WHAT NEEDS TO BE DONE:
With the pictures left out, transcribe exactly the lines from the one with "Instruction: Click the" through the end of the data.

Dataset records:
__________
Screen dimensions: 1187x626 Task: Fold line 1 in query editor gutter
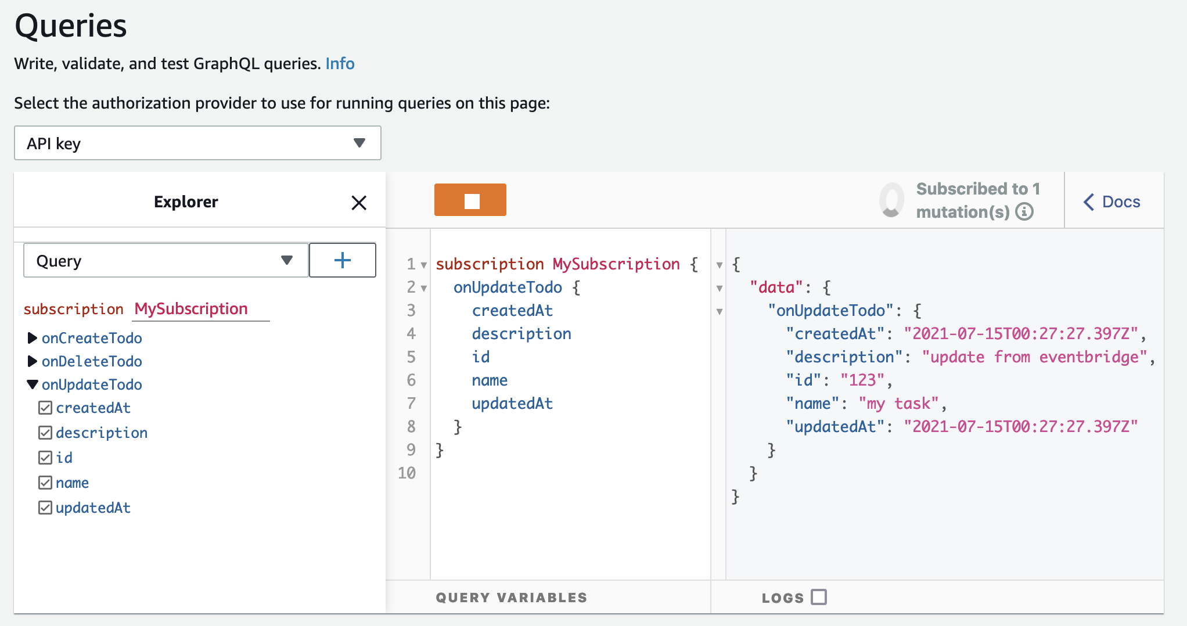coord(424,265)
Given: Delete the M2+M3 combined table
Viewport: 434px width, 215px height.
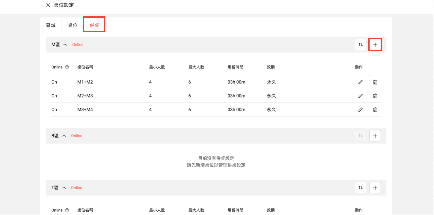Looking at the screenshot, I should tap(375, 96).
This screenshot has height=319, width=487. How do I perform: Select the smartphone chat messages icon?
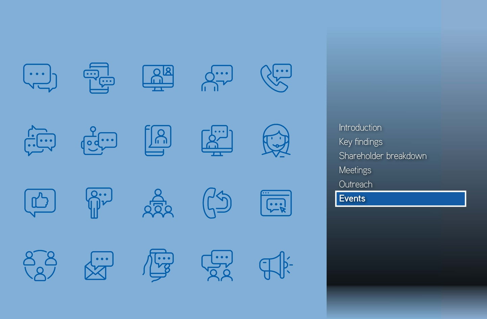point(99,78)
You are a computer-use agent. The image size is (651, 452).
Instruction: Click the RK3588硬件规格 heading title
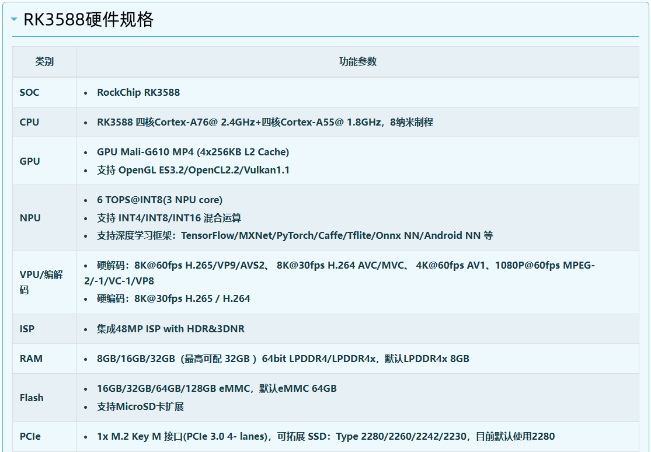88,20
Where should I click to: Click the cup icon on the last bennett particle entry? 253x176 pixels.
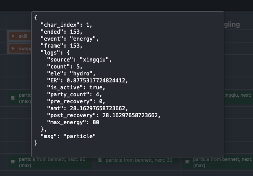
__________
RESULT OF THIS TASK:
Instruction: Click the RK3588硬件规格 heading title
88,20
Where should I click to: Click the cup icon on the last bennett particle entry? 253x176 pixels.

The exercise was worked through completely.